→ What is required
Reproduce the entries below word for word, starting with the line that contains "Open the COURS GRATUITS ! forum section" and ending with the line that contains "Action: [55, 608]", both of those lines included.

→ Provided information
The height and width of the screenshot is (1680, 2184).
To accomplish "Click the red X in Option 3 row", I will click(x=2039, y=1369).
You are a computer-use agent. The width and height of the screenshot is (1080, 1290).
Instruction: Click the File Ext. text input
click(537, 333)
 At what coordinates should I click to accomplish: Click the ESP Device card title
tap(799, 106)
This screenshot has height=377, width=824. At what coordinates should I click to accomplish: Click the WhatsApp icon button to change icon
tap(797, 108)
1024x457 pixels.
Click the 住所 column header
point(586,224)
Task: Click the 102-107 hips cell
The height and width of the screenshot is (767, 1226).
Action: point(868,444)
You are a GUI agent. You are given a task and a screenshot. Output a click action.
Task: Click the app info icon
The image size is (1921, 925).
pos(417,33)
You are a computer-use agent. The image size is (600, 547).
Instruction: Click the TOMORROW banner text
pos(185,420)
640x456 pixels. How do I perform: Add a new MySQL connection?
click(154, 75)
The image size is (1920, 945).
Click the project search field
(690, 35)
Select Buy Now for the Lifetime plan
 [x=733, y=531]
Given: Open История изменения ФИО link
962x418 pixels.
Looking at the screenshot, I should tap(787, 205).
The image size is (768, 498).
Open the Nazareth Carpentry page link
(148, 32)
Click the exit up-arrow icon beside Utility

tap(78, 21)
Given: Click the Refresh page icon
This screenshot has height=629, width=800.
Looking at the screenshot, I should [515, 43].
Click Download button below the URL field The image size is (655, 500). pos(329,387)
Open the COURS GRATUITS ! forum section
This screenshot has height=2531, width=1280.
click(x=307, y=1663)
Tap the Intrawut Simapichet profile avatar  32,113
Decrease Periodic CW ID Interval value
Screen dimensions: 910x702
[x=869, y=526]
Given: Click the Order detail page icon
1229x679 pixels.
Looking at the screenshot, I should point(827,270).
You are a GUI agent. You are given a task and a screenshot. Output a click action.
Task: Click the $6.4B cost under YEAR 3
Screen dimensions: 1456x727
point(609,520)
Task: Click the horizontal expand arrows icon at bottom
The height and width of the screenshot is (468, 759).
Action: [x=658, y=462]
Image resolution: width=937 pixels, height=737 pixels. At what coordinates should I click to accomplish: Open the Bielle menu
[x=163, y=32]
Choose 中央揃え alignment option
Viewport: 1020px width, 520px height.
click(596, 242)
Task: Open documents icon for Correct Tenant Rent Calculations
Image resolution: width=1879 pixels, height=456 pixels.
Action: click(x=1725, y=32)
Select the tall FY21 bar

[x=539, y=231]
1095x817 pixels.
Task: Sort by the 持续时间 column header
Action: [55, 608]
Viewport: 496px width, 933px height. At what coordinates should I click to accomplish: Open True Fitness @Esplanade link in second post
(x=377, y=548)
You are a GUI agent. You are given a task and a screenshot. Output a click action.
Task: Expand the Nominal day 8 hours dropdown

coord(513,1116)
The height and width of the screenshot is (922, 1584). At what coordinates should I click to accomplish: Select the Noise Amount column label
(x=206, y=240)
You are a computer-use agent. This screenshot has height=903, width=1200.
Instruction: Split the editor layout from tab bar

→ Solution to this task
Open the COURS GRATUITS ! forum section
This screenshot has height=2531, width=1280.
click(x=307, y=1663)
Tap the Intrawut Simapichet profile avatar  32,113
Decrease Periodic CW ID Interval value
Screen dimensions: 910x702
[x=869, y=526]
Given: Click the Order detail page icon
1229x679 pixels.
Looking at the screenshot, I should point(827,270).
You are a GUI agent. You are given a task and a screenshot. Output a click action.
Task: Click the $6.4B cost under YEAR 3
Screen dimensions: 1456x727
point(609,520)
Task: Click the horizontal expand arrows icon at bottom
The height and width of the screenshot is (468, 759).
Action: [x=658, y=462]
Image resolution: width=937 pixels, height=737 pixels. At what coordinates should I click to accomplish: Open the Bielle menu
[x=163, y=32]
Choose 中央揃え alignment option
Viewport: 1020px width, 520px height.
click(596, 242)
Task: Open documents icon for Correct Tenant Rent Calculations
Image resolution: width=1879 pixels, height=456 pixels.
Action: click(x=1725, y=32)
Select the tall FY21 bar

[x=539, y=231]
1095x817 pixels.
Task: Sort by the 持续时间 column header
Action: [55, 608]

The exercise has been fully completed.